• **Activity**
Omit all pictures, then retype the data exactly as given.

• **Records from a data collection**
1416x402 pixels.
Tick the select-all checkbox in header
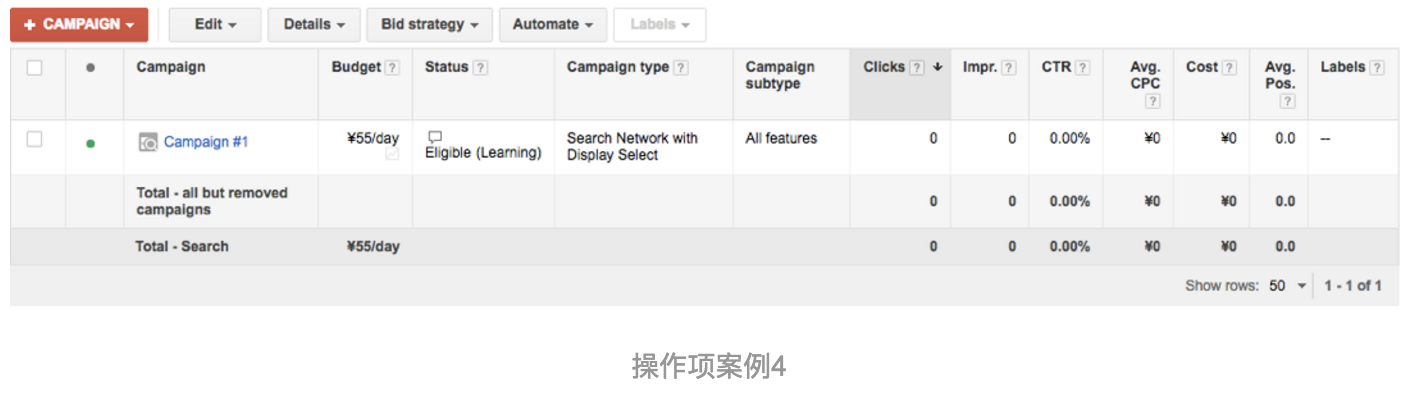tap(35, 68)
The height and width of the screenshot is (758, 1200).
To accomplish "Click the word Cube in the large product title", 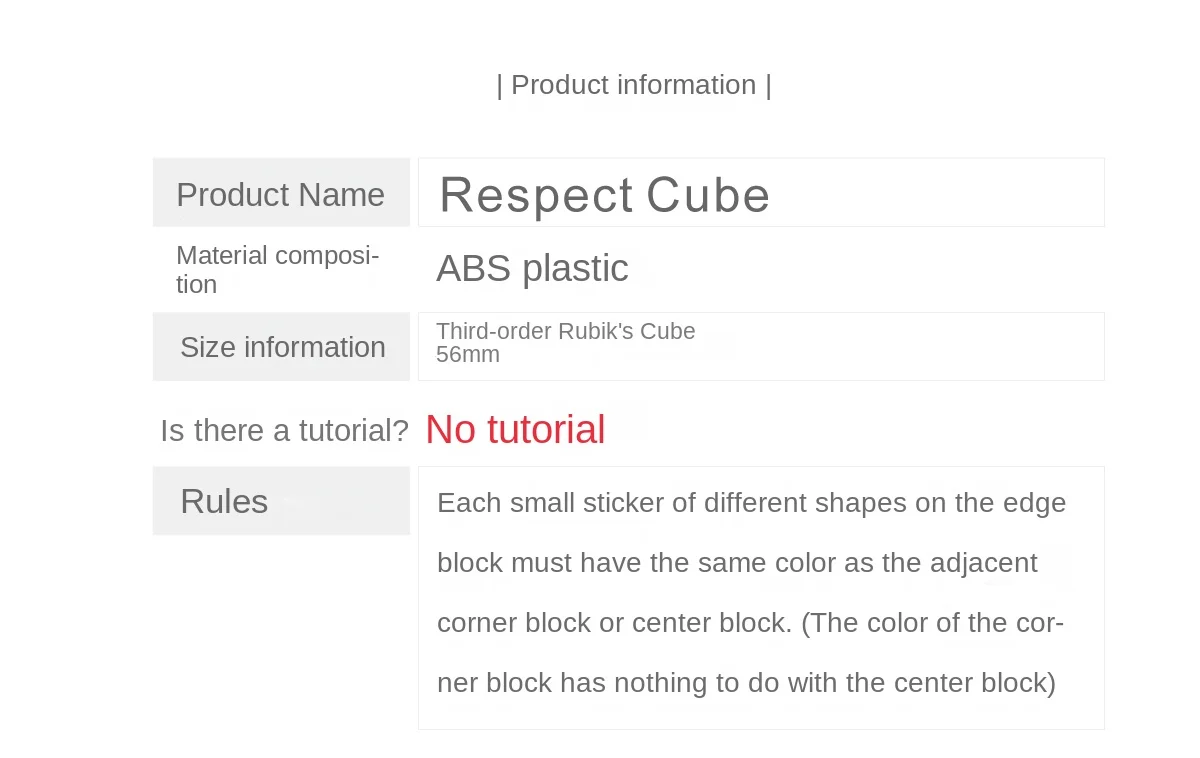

• **Response below**
1416x402 pixels.
Tick the select-all checkbox in header
tap(35, 68)
The height and width of the screenshot is (758, 1200).
To accomplish "Click the word Cube in the large product title", 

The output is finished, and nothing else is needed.